By Lem Satterfield

Caleb Truax will be fighting in his native Minnesota for the second straight time on April 13, when he meets Peter Quillin in a non-title, 168-pound battle of 35-year-old former champions at the Minneapolis Armory  (FS1, 10 p.m. ET/ 7 p.m. PT).

“I’m excited to have a fight in my home town, and, hopefully, we’ll have a great crowd," said Truax. “I’m excited to get into the ring with a guy like Peter Quillin, a former champion like myself."

Truax (30-4-2, 19 KOs) is from Osseo, Minnesota, and Quillin (34-1-1, 23 KOs), Brooklyn, New York, by way of Grand Rapids, Michigan.

But they are no strangers to one another.

In October 2012, Truax served as a sparring partner for Quillin in advance of his middleweight title-winning unanimous decision over Hassan N’Dam. “Kid Chocolate” floored N'Dam six times, rising to 28-0 with 20 knockouts.

Truax was 18-1-1 (10 KOs) following a first-round KO of Mickey Scarborough that September to rebound from a unanimous decision loss to ex-champion Jermain Taylor in April.

“We were both middleweights at that time,” said Truax. “There has been nothing but mutual respect for one another ever since.”

But now they’re adversaries at a crossroads, with Truax being one bout removed from losing his IBF 168-pound title by unanimous decision in Las Vegas to switch-hitting James DeGale (25-2-1, 15 KOs), a 2008 Olympic gold medalist. That was an April rematch of a December 2017 bout in which Truax traveled to London’s Copper Box Arena, where he  dethroned DeGale by majority decision.

Meanwhile, Quillin’s pursuing his third straight win as a super middleweight since losing by 85-second TKO to Daniel Jacobs in a December 2015 non-title bout.

“Obviously we’re both trying to position ourselves for another title shot,” said Truax. “So now he’s a man in my way, and I’ve gotta take care of business on April 13.”

Truax returns to the site of his last victory in August, a third-round TKO of Fabiano Pena. Truax fought Pena on the undercard of a main event featuring welterweight Jamal James (24-1, 11 KOs), a Minneapolis native who won by second-round KO over gatekeeper Mahonry Montes.

“I’m really excited to be fighting at home again,” said Truax. “It’s fantastic for me and Jamal to be building Minnesota into a boxing town and the armory into an exciting local fight hub in the United States."

“Golden” Truax initially fought DeGale at a time when he was 20 months and two knockout victories removed from a devastating first-round TKO loss to Anthony Dirrell in April 2016.

Their bout coincided with Truax’s pregnant girlfriend, Michelle Stocke, experiencing life-threatening complications which led to an emergency C-section delivery for their 2-year-old daughter, Gia.

“I was not in the right frame of mind. She still had to do physical and occupational therapy. I considered retirement for sure after losing like that,” said Truax, who is expecting his second child in May. “I wasn’t sure I could mentally do it any more. It took a while to get that fire back into my belly and get back into the gym.”

Truax and James are among a trio of fighters creating a surge in enthusiasm for  boxing in Minnesota. The other is newly-crowned WBA “regular” middleweight champion Rob Brant (24-1, 16 KOs),.

Brant is transplant from his native St. Paul’s, Minnesota, to Las Vegas, where spent eight weeks preparing for last month’s unanimous decision over Ryota Murata (14-2, 11 KOs) for the crown.
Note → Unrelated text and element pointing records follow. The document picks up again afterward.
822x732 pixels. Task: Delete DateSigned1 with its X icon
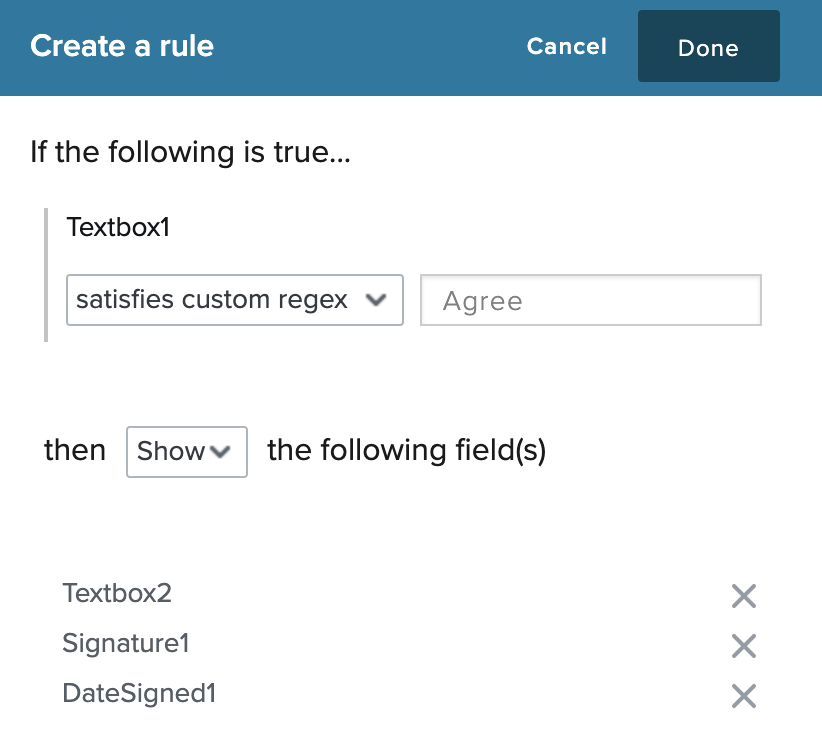tap(744, 696)
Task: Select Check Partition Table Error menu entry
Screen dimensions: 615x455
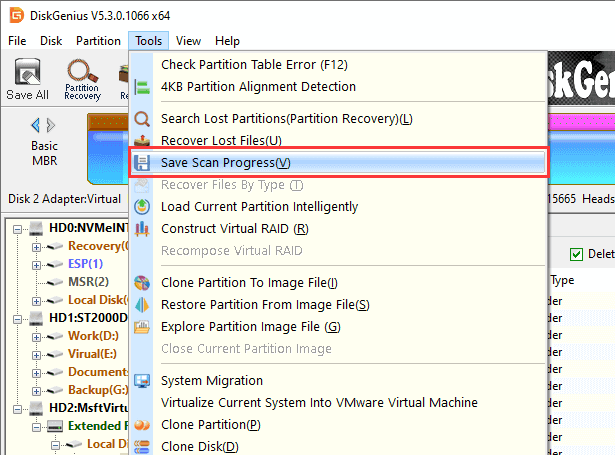Action: pyautogui.click(x=254, y=65)
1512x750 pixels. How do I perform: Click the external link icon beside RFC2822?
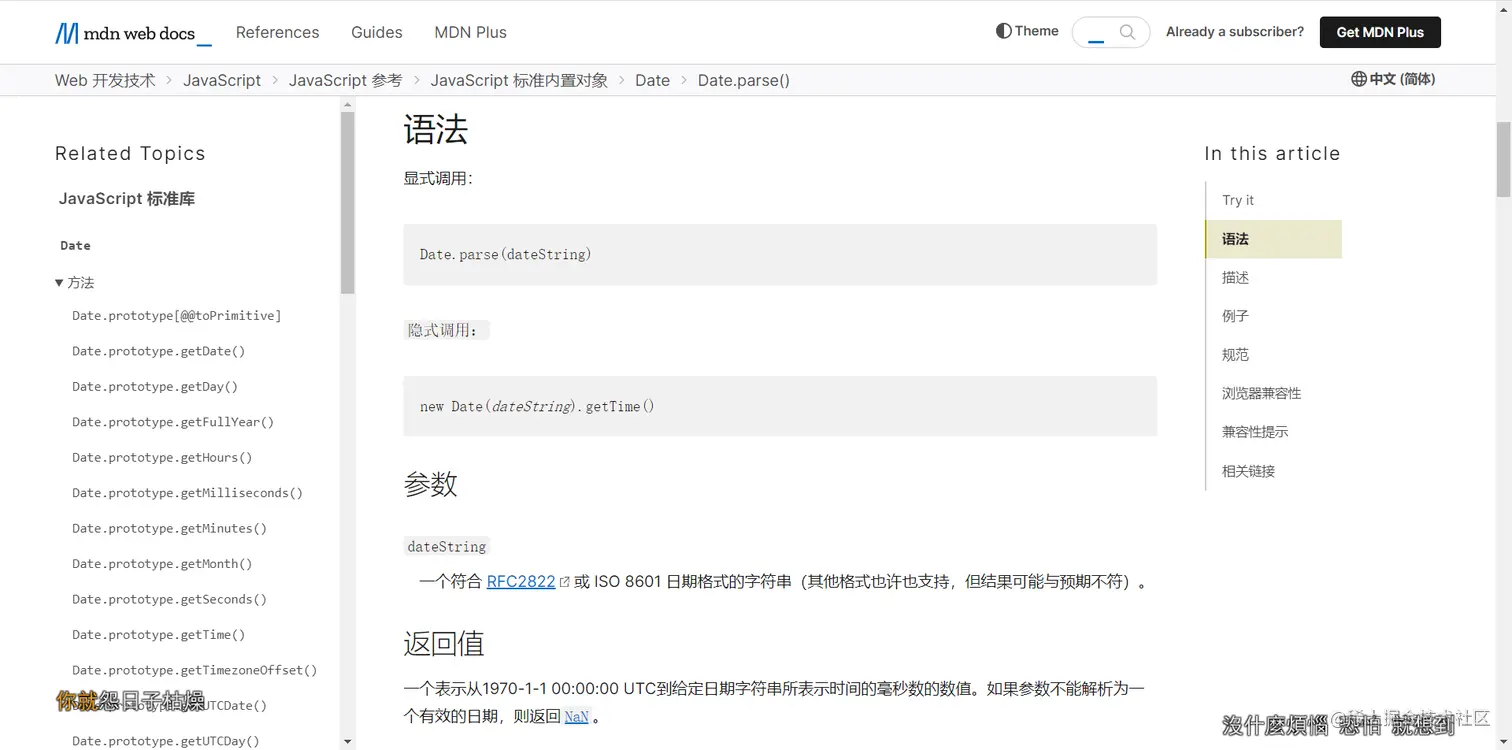564,580
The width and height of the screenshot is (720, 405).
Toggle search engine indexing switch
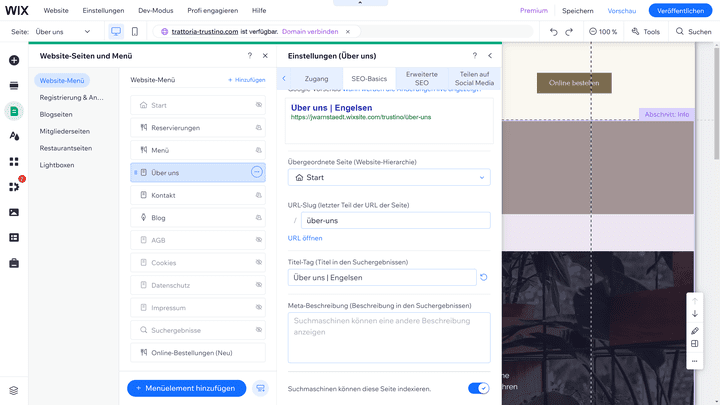coord(478,388)
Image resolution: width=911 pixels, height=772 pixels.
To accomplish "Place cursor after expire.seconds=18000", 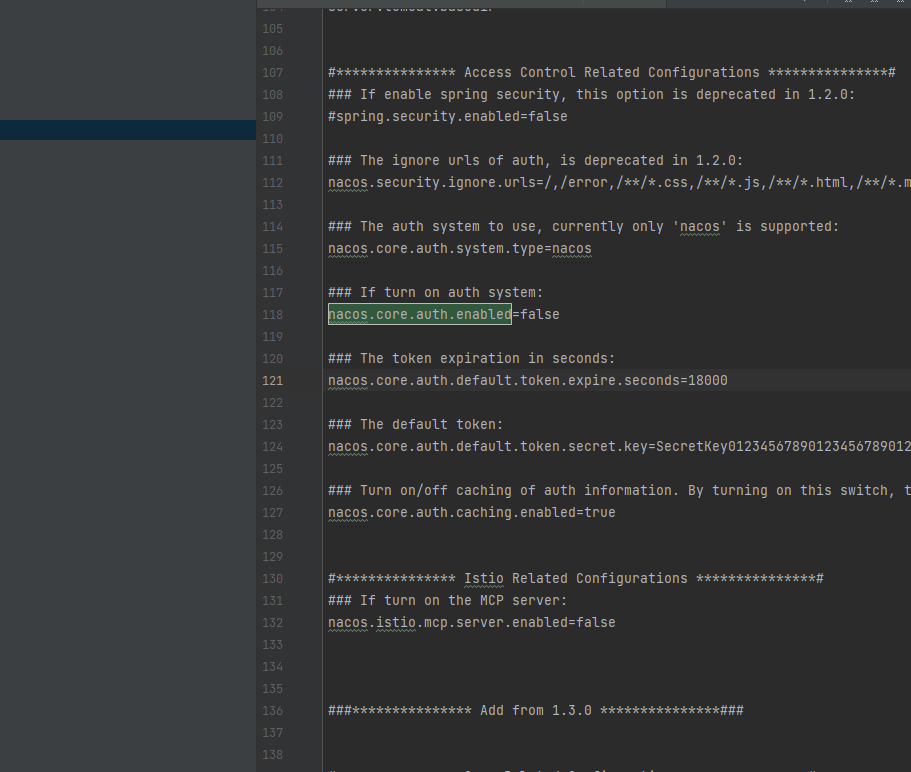I will pyautogui.click(x=729, y=381).
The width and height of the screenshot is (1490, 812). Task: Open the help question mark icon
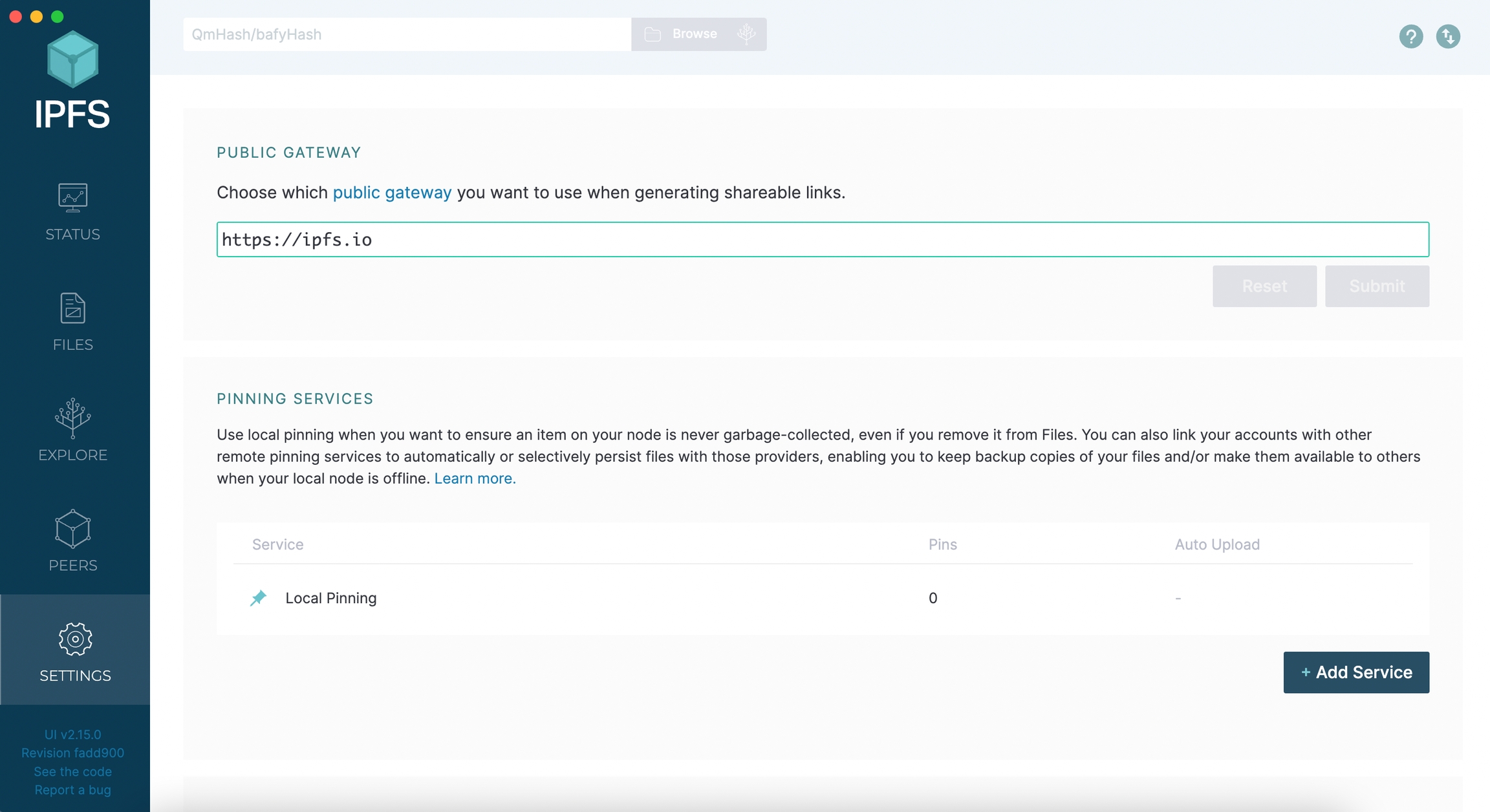coord(1410,36)
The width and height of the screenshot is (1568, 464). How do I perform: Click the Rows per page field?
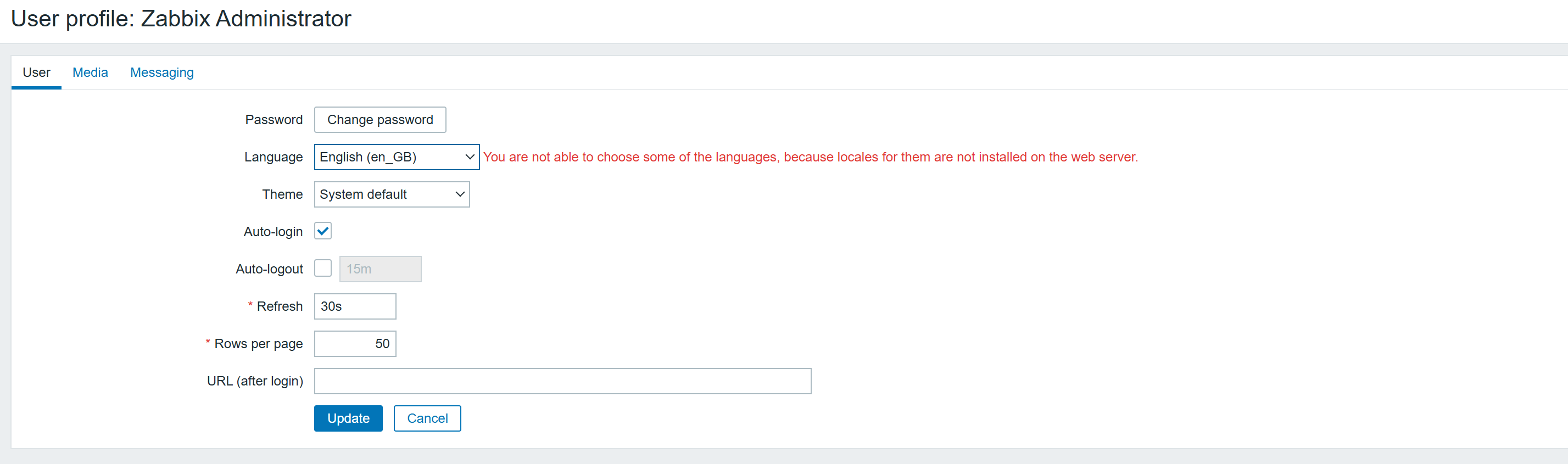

It was Brant's initial fight under trainer Eddie Muhammad, a former 175-pound champion who guided him to an unlikely triumph over the 2012 Japanese Olympic gold medalist.

"Rob and I have sparred plenty of rounds, and he just won the WBA regular belt a couple of weeks ago as a big underdog," said Truax.

"Nobody really gave him a chance against Murata, but he pulled it off. So that's another fantastic accomplishment for a Minnesota boxer. Minnesota's no longer just a fly-over territory in boxing."